8.4. Developing IPC applications¶

8.4.1. Introduction¶

The Jacinto 7 SoC has multiple different CPUs on an SoC. (e.g. R5F, C6x, C7x, and A72). Software running on these CPUs needs to communicate with each other to realize a use-case. The means of collaboration is referred to as inter-processor communication or IPC. An IPC library is provivded on each CPU and OS to enable communication among the higher level application components on each core.

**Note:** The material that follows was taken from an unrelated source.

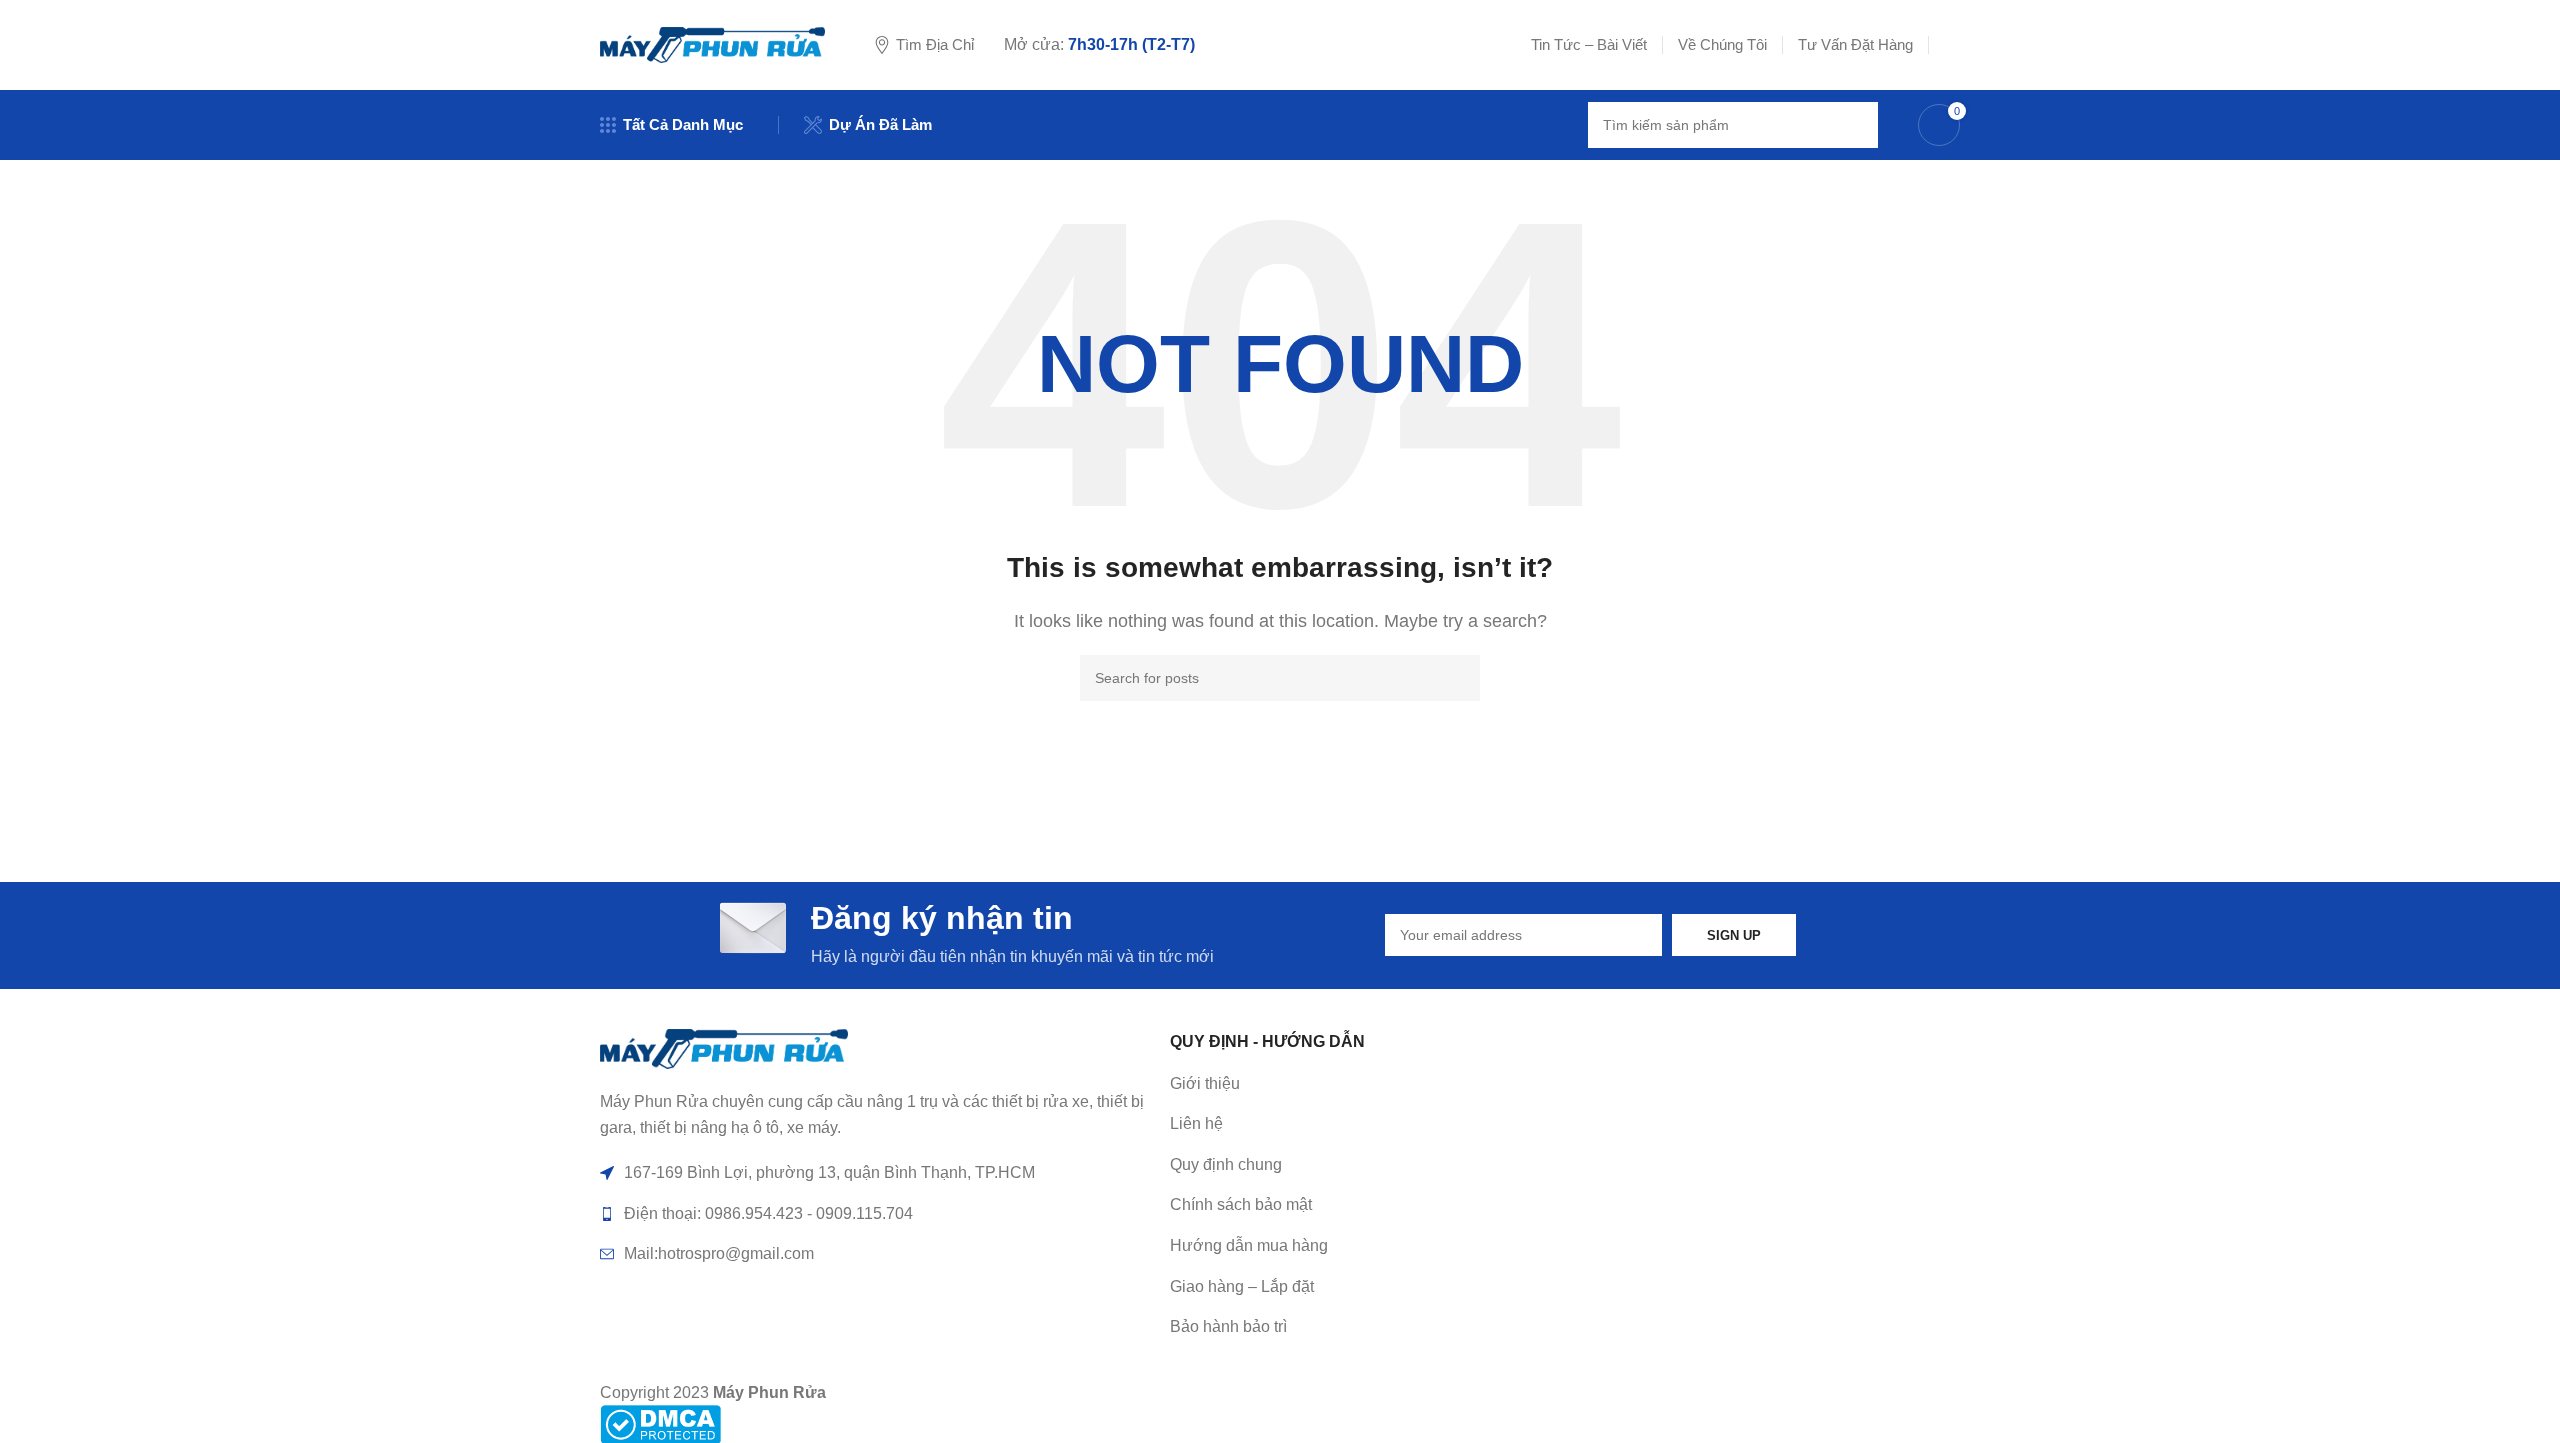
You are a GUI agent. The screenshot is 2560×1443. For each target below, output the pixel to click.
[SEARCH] (1855, 125)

The overall IPC software stack on different CPU/OS is shown in table below:

IPC SW layer	Description
Application	Application which sends/receives IPC messages
RPMSG CHAR	[ONLY in Linux] User space API used by application to sends/receives IPC messages
RPMSG	SW protocol and interface used to exchange messages between endpoints on a destination CPU
VRING	Shared memory based SW queue which temporarily holds messages as they are exchanges between two CPUs
HW Mailbox	Hardware mechnism used for interrupt notification between two CPUs

The main SW components for IPC are,

PDK IPC LLD driver for RTOS, this consists of RPMSG, VRING and HW Mailbox driver.
Linux kernel IPC driver suite for Linux, this consists of RPMSG CHAR, RPMSG, VRING and HW Mailbox driver.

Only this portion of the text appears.